Читать «Манифест философии» онлайн - страница 36

Ален Бадью

Из большой софистики современный философ удерживает следующее: бытие по своей сути множественно. Уже Платон в «Теэтете» указывал, что лежащая под софистическим предложением онтология сместится во множественной подвижности бытия и, справедливо или нет, прикрывал эту онтологию именем Гераклита. Но Платон сохранял права Единого. Наша ситуация куда сложнее, ибо нам, наученным большой современной софистикой, нужно принять к сведению, что после суровых аватар наш век станет веком оспаривания Единого, Безбытийность Единого, беспредельная властность множественного — после них повторяться мы не можем. Бог действительно мертв, как и все категории, зависевшие от него в строе мысли о бытии. Нам проходом послужит платонизм множественности,

Платон полагал, что сумеет разрушить языковую и риторическую вариантность софистики, исходя из апорий онтологии множественности. Конечно же, столкнемся с этим сочленением гибкой готовности языка (теория Витгенштейна касательно языковых игр) с множественностью форм предъявления (например, тонкие описательные дознания Делеза) в свою очередь и мы. Но слабое место сменило положение: мы должны принять множественность и, скорее, пометить радикальные пределы того, что способен создать язык. Отсюда и коренной характер вопроса о неразличимости.

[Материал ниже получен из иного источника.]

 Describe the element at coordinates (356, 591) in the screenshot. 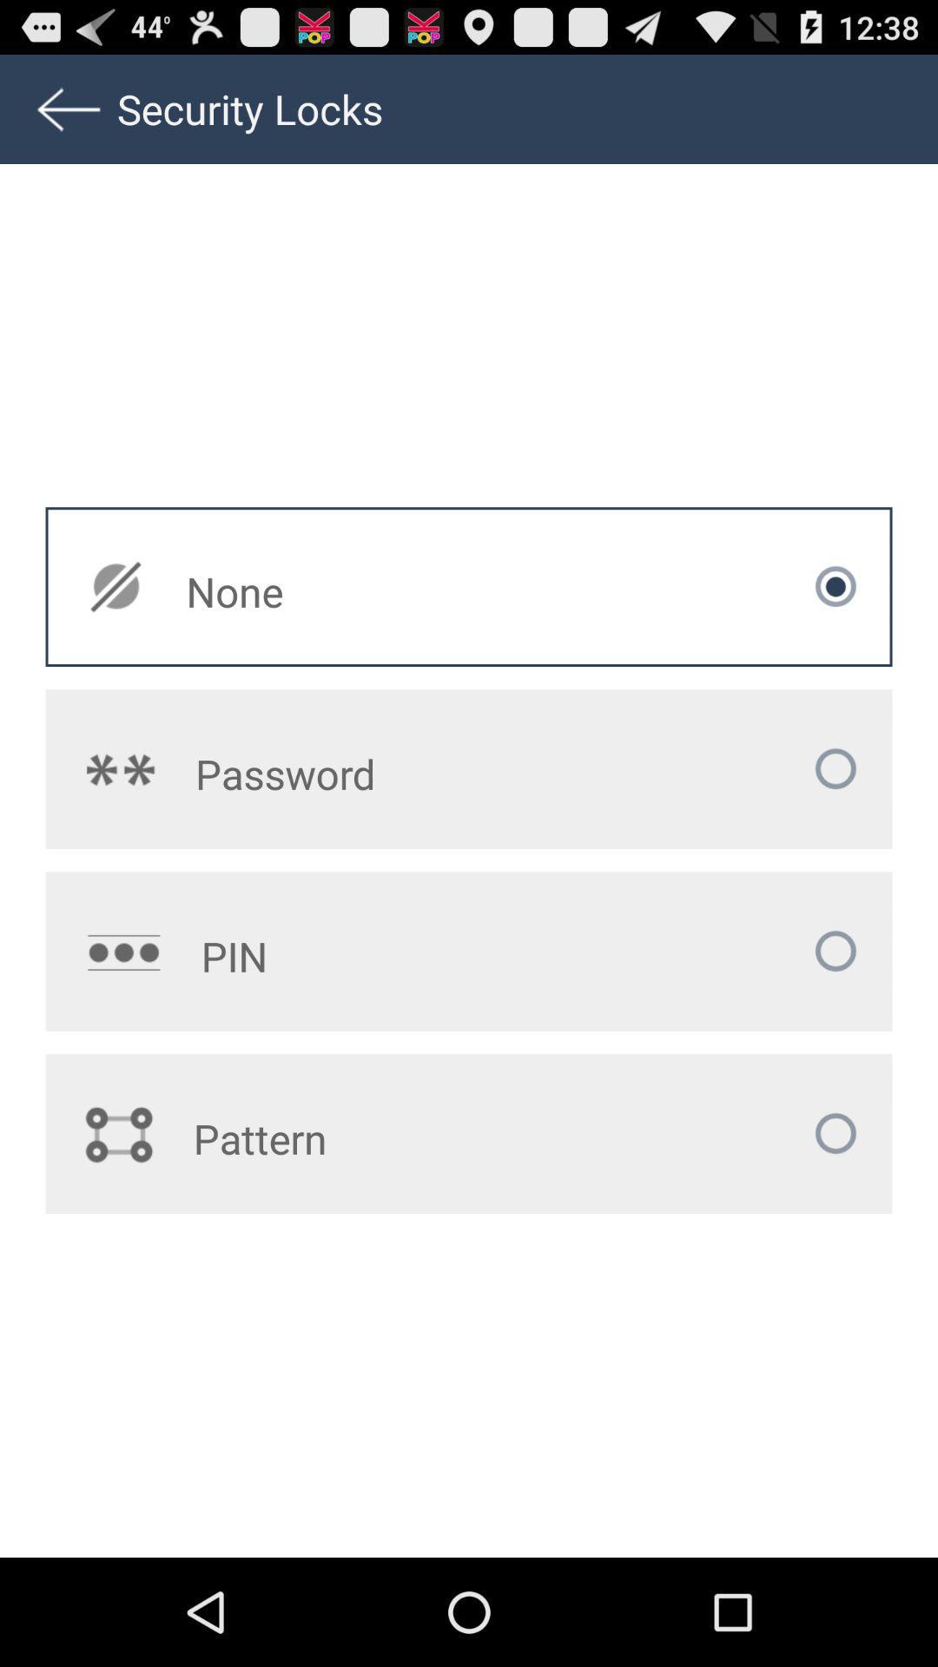

I see `the none` at that location. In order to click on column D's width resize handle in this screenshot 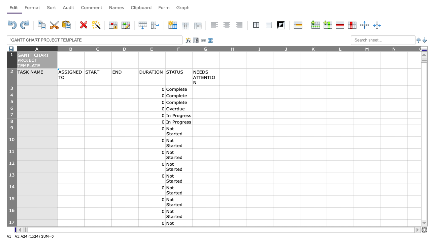, I will do `click(138, 48)`.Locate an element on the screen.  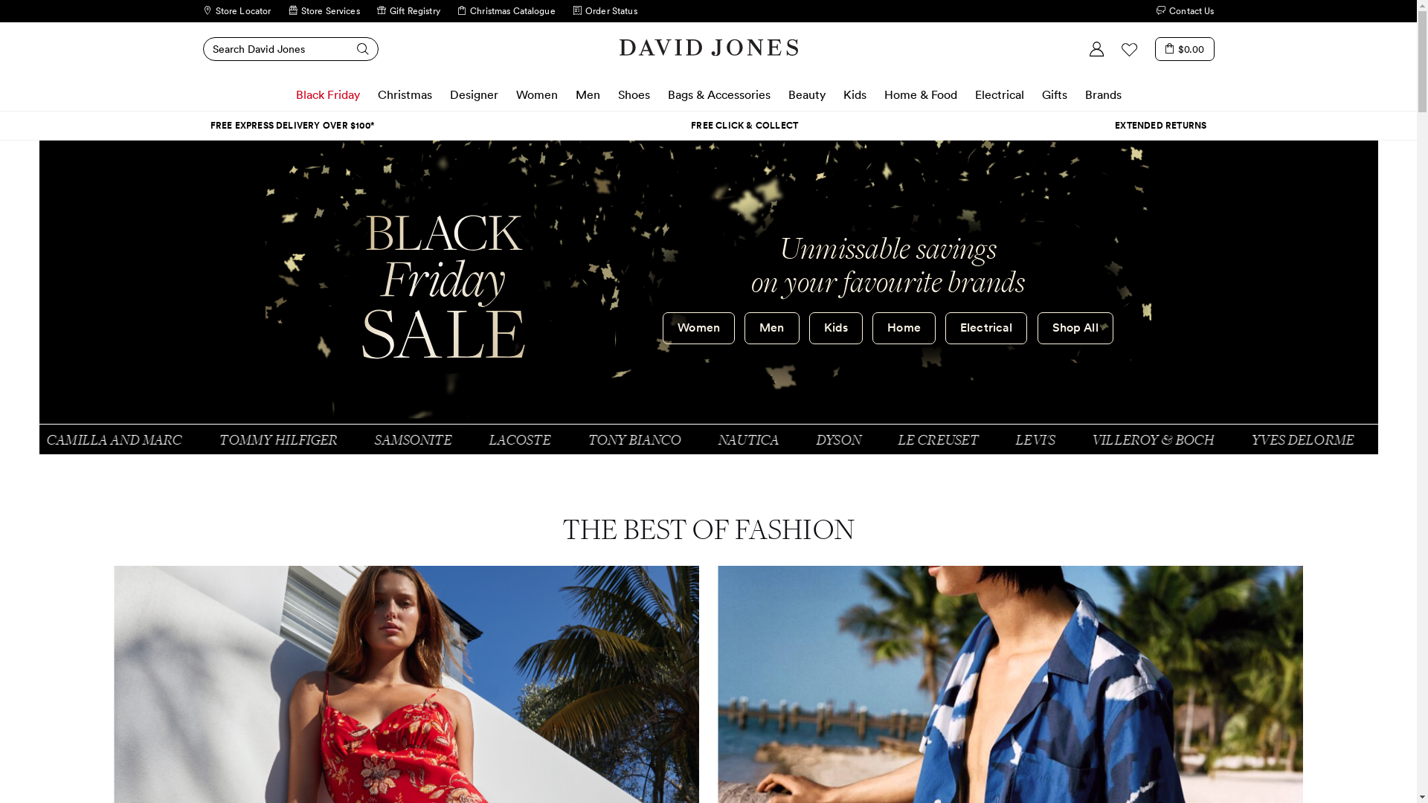
'Christmas Catalogue' is located at coordinates (507, 11). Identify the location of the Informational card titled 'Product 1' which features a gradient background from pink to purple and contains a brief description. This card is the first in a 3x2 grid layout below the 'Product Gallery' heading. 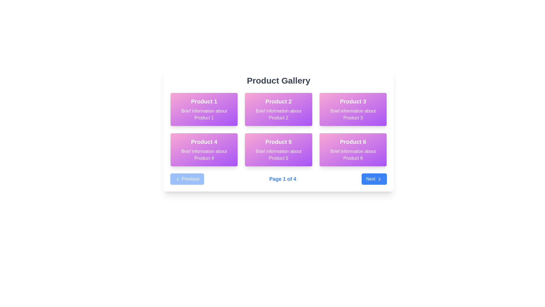
(204, 109).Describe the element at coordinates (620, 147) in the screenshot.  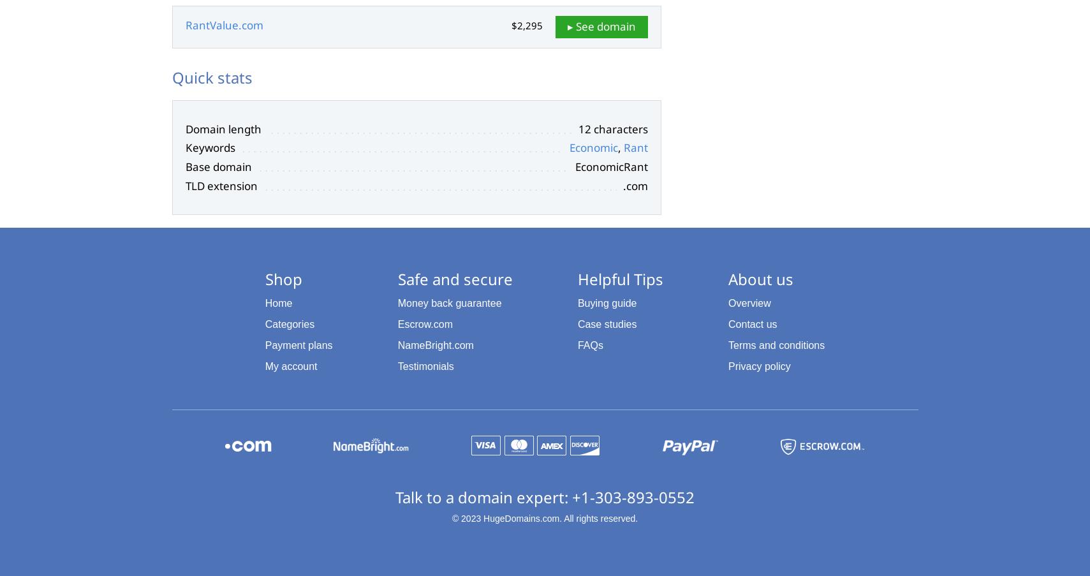
I see `','` at that location.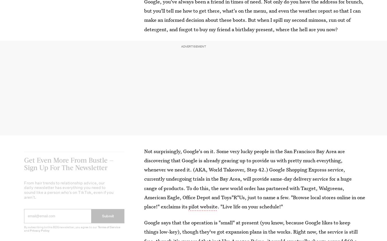 This screenshot has height=241, width=387. Describe the element at coordinates (109, 231) in the screenshot. I see `'Terms of Service'` at that location.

Главная трудность связана с категорией истины. Если бытие множественно, как сберечь эту категорию, ведь ее спасение — истинный центр тяжести любого Платоновского жеста? Чтобы имелась истина, не нужно ли прежде всего заявить о Единстве множественности, и не по поводу ли этого Единого и возможно истинностное суждение? Кроме того, если бытие множественно, нужно, чтобы множественна была также и истина — или не имела бытия. Но как представить себе истину множественной в своем бытии? Твердо придерживаясь множественности, большая современная софистика отказывается от категории истины, как уже поступали и «релятивисты» софистики греческой. Начало процессу истины от имени множественного могущества жизни опять же кладет Ницше. Так как мы не можем не подпасть под юрисдикцию этой власти над мыслью о бытии, необходимо предложить доктрину истины, совместимую с неустранимой множественностью бытия-как-бытия. Истина может быть только особым производством некоей множественности. Все дело в том, что эта множественность не будет подчинена авторитету языка. Она будет или, скорее, окажется неразличимой.